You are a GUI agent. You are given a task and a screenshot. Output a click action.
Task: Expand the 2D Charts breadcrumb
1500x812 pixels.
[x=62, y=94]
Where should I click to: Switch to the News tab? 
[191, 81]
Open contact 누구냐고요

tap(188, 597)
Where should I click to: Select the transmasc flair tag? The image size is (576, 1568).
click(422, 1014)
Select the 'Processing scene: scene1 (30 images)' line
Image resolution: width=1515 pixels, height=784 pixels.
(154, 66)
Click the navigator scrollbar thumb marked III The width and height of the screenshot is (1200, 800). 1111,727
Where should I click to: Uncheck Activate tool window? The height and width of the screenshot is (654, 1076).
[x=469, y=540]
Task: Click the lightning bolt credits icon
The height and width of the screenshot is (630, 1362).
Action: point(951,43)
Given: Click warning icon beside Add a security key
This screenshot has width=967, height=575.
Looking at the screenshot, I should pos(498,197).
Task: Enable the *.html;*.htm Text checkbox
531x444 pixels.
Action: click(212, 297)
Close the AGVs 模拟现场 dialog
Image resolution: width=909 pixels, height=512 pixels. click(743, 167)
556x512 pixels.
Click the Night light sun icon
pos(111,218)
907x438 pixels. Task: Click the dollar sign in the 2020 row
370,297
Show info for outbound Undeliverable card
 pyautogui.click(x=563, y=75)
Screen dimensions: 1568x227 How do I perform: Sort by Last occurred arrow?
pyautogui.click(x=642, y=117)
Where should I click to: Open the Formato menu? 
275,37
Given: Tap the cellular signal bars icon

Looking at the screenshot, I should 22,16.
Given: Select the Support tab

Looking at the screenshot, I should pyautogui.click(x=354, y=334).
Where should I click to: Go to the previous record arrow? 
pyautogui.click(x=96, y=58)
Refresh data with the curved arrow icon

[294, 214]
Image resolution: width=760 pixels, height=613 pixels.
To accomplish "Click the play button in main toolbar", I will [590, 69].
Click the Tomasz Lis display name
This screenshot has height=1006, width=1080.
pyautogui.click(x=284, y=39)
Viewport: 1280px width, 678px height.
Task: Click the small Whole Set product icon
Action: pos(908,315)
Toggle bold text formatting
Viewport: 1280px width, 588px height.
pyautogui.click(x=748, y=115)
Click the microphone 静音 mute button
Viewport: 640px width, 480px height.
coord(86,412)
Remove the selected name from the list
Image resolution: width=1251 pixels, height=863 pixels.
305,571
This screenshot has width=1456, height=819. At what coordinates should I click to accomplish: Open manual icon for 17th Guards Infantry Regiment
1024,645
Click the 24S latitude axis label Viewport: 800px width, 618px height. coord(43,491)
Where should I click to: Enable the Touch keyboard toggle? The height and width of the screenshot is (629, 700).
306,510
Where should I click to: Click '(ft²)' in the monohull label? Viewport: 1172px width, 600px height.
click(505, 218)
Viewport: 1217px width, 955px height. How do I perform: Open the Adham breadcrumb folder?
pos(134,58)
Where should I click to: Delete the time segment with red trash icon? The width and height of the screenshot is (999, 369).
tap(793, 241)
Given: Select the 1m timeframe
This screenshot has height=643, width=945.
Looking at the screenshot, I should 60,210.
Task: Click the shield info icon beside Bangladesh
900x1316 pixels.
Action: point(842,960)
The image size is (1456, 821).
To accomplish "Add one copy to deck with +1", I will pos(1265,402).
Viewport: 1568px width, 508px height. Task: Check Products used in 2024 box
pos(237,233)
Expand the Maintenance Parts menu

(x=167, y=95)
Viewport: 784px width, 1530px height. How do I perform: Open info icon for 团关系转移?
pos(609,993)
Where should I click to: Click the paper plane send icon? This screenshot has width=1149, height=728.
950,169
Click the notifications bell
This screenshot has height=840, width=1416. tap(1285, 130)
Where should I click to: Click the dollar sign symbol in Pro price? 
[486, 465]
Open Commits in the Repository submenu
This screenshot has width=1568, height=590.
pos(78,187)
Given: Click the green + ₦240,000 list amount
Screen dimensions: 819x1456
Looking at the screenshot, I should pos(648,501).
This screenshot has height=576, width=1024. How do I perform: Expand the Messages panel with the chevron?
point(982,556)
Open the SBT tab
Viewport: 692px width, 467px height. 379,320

----------------------------------------

Take every line from the data that contains the word "beside".

Given: Click warning icon beside Add a security key
Task: Click the shield info icon beside Bangladesh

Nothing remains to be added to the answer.